KJC Games
- Type: Play-by-mail
- Founded: 1981
- Founder: Kevin Cropper
- Headquarters: Cheshire, United Kingdom
- Area served: Europe
- Products: PBM Games
- Website: http://www.kjcgames.com/index.php

= KJC Games =

British gaming company

KJC Games is a gaming company that publishes play-by-mail (PBM) games. Kevin Cropper started the company in 1981. It published PBM games such as Crasimoff's World, Earthwood, and It's a Crime.

==History==
Kevin Cropper started KJC Games in 1981 in the United Kingdom. By 1988, it was the largest PBM company in Europe. The company's first game was the hand-moderated Crasimoff's World. The computer-moderated Earthwood and It's a Crime soon followed, the latter becoming the "most popular PBM game in the world" in 1988. The same year, KJC Games processed about 15,000 turns monthly on IBM 20MB clone computers and was exploring expansion opportunities.

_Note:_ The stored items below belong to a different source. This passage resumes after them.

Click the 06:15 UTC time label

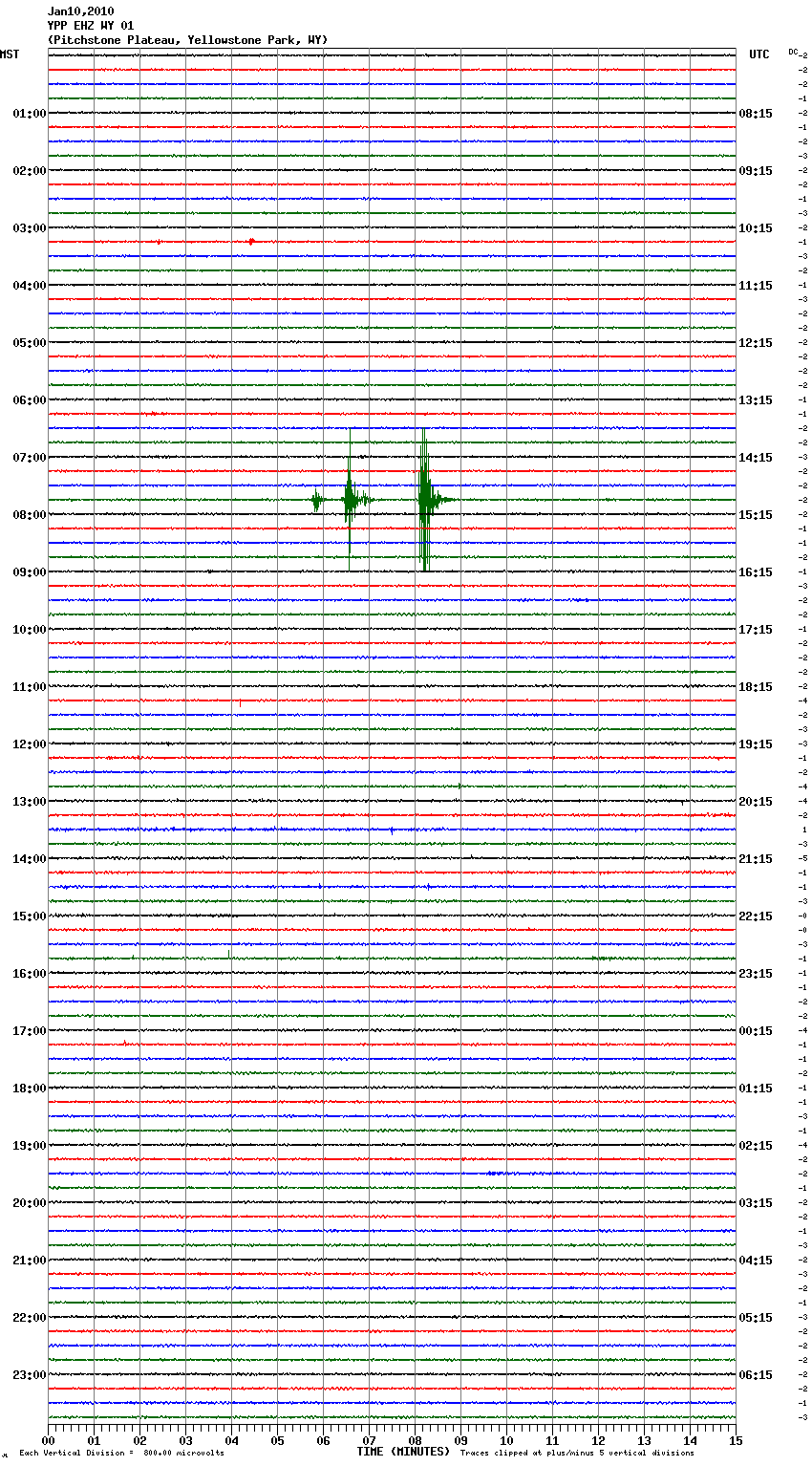pos(756,1375)
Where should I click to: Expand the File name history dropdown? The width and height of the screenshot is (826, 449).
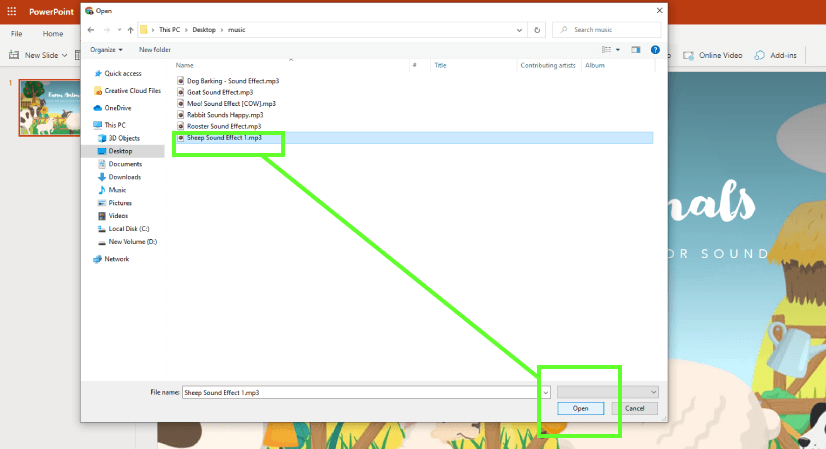tap(545, 393)
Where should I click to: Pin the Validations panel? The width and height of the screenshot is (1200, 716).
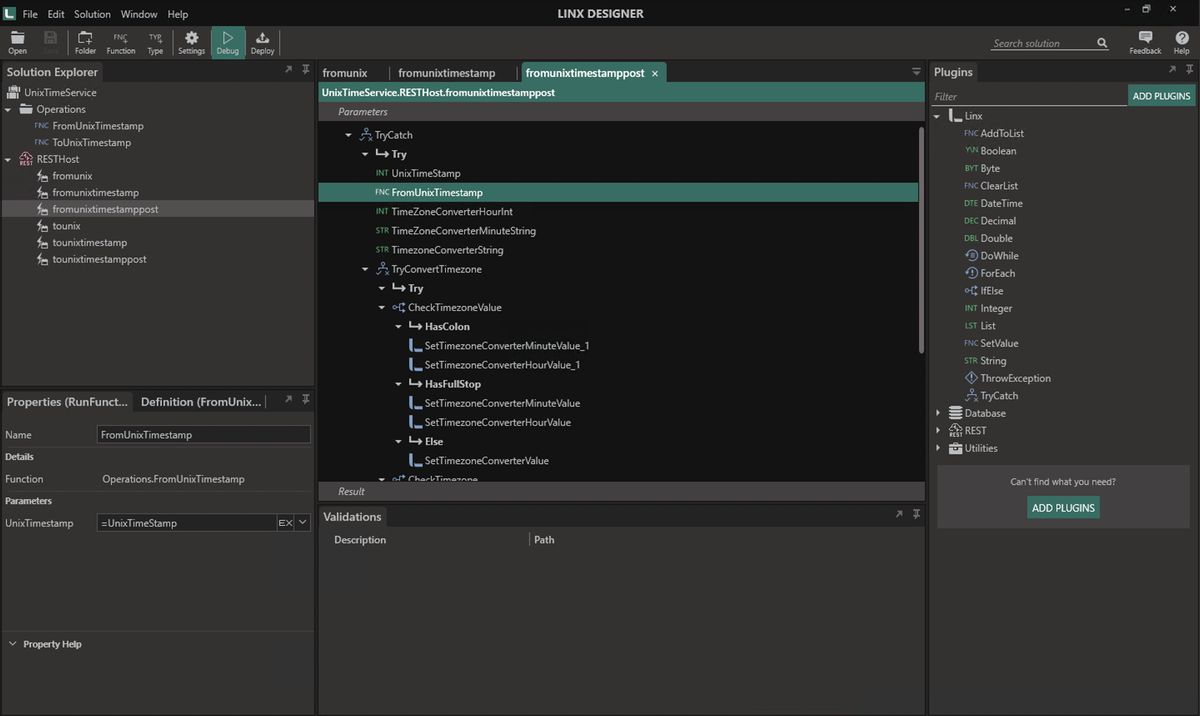pos(915,514)
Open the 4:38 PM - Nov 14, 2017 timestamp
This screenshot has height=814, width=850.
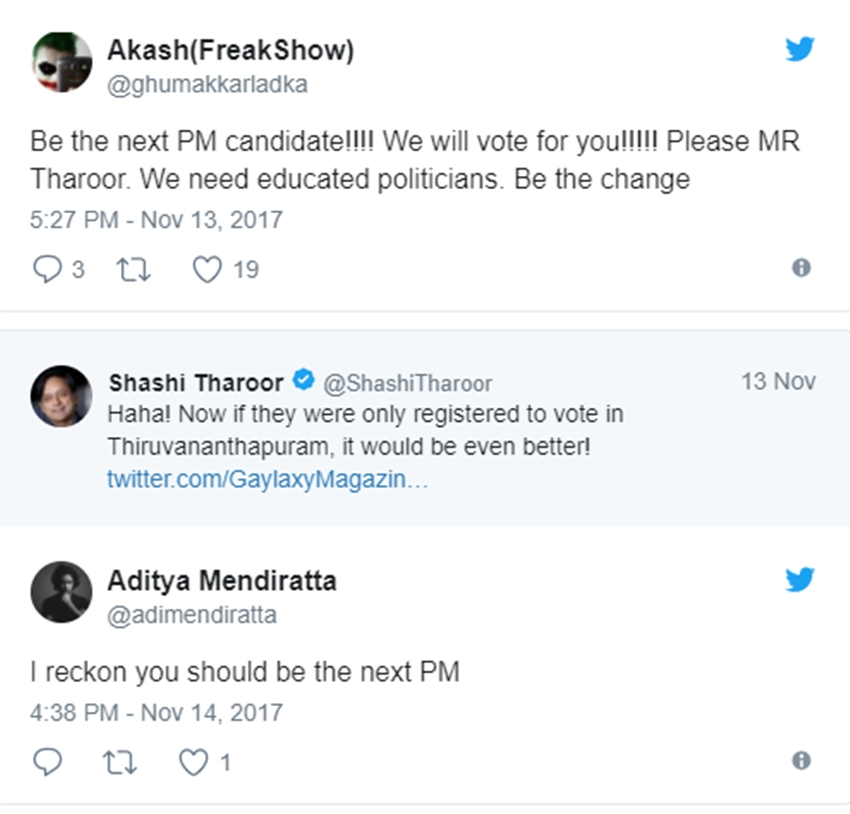(x=157, y=713)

In 2001, KJC Games published Space Troopers—a science fiction wargame—as a play-by-email (PBEM) game at no cost to players. KJC Games also began playtesting in 2001 for Phoenix: Beyond the Stellar Empire.

In 2005, KJC Games' Mica Goldstone included the company in the "big three" PBM companies with Harlequin Games and Madhouse.

==Published games==

- Crasimoff's World
- Chairman
- Earthwood
- Extra Time
- It's a Crime
- Monster Island
- Beyond the Stellar Empire: Phoenix
- Quest
- Warlord

==See also==
- List of play-by-mail games

==Bibliography==
- ((Editors)) (1988). "Mr. Postman, Where's My Game? About KJC Games"
- "KJC Games: Strategy Management Gaming" (2007)
- ((Editors)) (2001). "The Spokesmen Speak - News: Science Fiction Games"
- Mostellar, Charles (2013). "Reflecting on the Musings of PBM Personalities: The Changing Face of PBM meets the Mirror of Modern Day Reality"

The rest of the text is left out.